Na ocasião ele havia mencionado que devíamos nos divertir sempre que pudéssemos pois a diversão poderia fazer falta em nossas vidas.
Lembro-me bem de não estar interessada em participar. Havia dispensado uns dois convites para ir acompanhada ao Baile. Na verdade, foram três, se considerar a medíocre insistência de Potter. Bom, então eu diria que foram aproximadamente seis ou sete convites, já que Potter fazia questão de me lembrar, sempre que passava por mim, de que eu ainda poderia ter (des) prazer de acompanhá-lo naquela mesma noite. Depois do décimo "Vá se danar, Potter" do dia, eu me retirei da sala comunal para ir me trocar para o Baile. Atrasei-me propositalmente para que minhas amigas se sentissem tentadas a me abandonar no dormitório. Para meu pesar, Marlenne me conhecia bem demais para me deixar sozinha no dormitório e de lá não arredou o pé até que estivesse pronta. Liza e Alice já haviam descido.
Separei-me de Marlenne quando ela se encontrou com Diggory perto da entrada para o Salão Principal. Adentrei sozinha. Mais uma vez, o salão estava impecavelmente decorado. Confesso que fiquei bastante satisfeita por não ser a única pessoa sem par naquela noite. Procurei um assento vazio para que eu pudesse ficar tempo necessário, afinal, eu era monitora e devia estar presente. Sem encontrar um lugar sequer vazio, fiquei a rodar pelo Salão durante umas quatro músicas consecutivas. Só então me passou pela cabeça sair até os jardins, onde finalmente encontrei um lugar para me sentar.

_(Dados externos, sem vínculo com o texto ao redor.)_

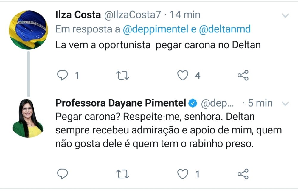Click Professora Dayane Pimentel's profile photo

click(28, 118)
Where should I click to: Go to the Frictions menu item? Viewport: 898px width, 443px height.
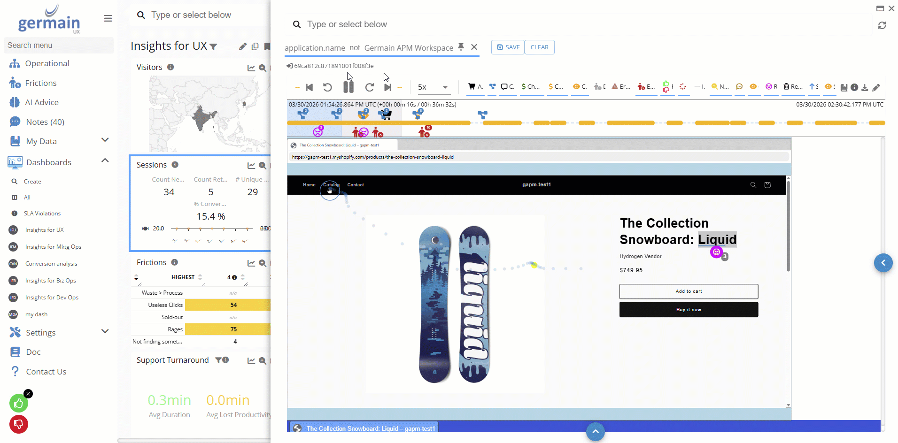(40, 83)
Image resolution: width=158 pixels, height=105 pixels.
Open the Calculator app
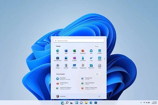tap(66, 65)
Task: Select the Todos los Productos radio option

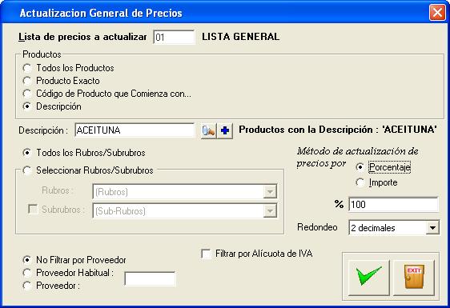Action: 27,68
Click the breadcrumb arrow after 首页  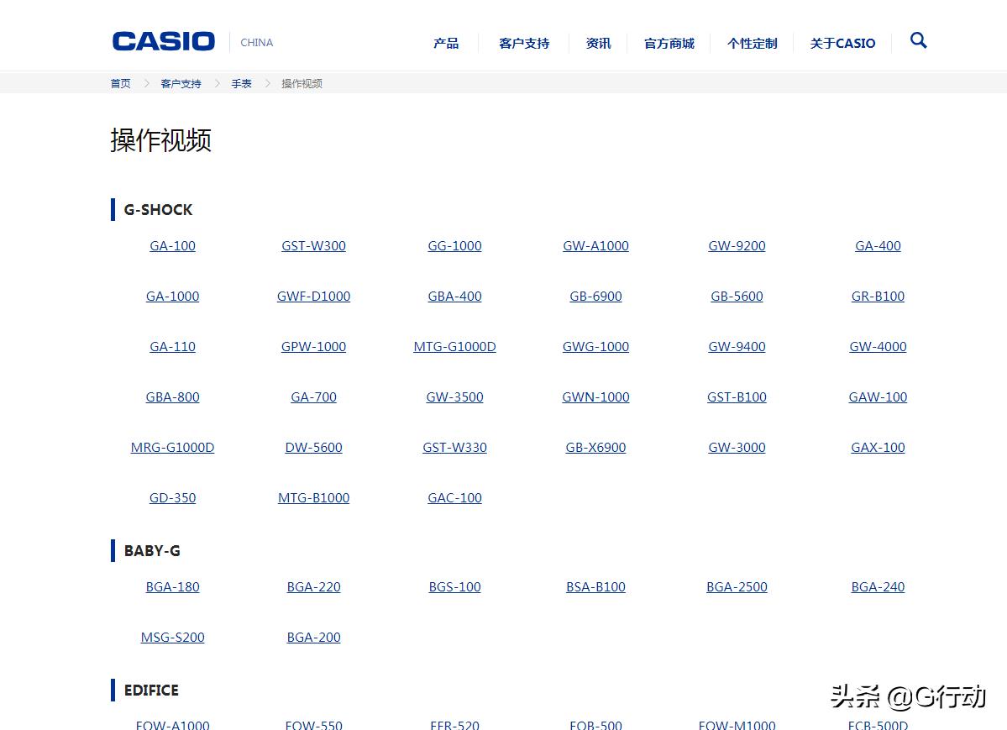pos(147,83)
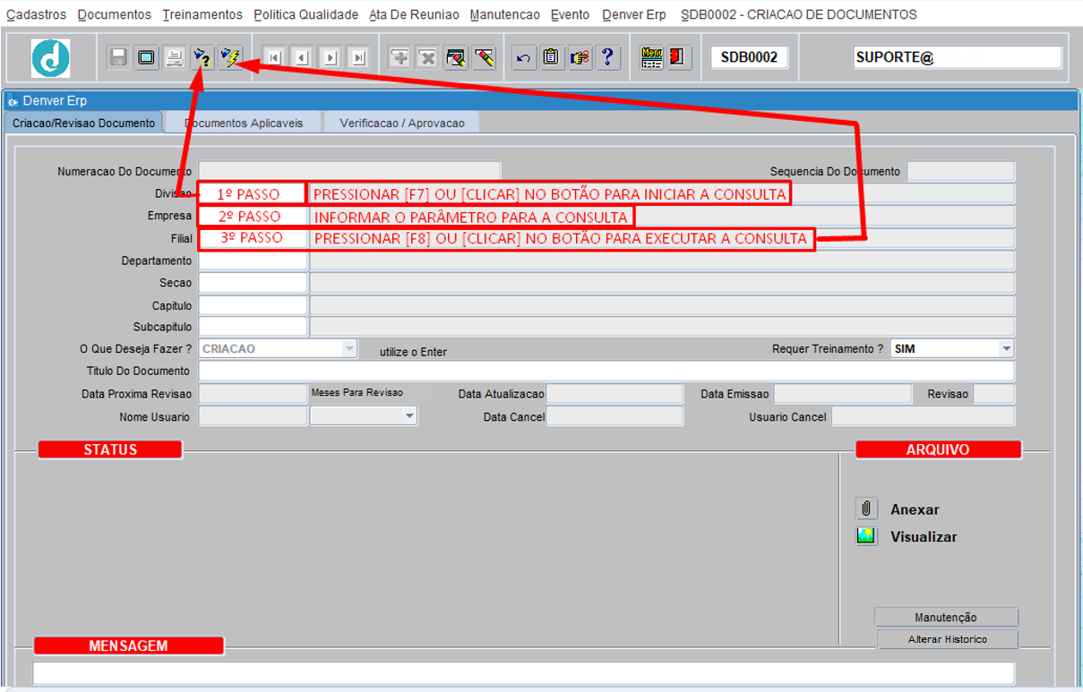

A noite estava realmente tediosa. Eu só queria subir para minha torre e dormir. Enquanto a maioria das meninas se preocupara em decidir como se vestir e os meninos, com quem sair, eu passei o dia estudando. Era normal esse desgaste. No fundo, eu havia estudado tanto para ter uma desculpa para sair mais cedo da festa.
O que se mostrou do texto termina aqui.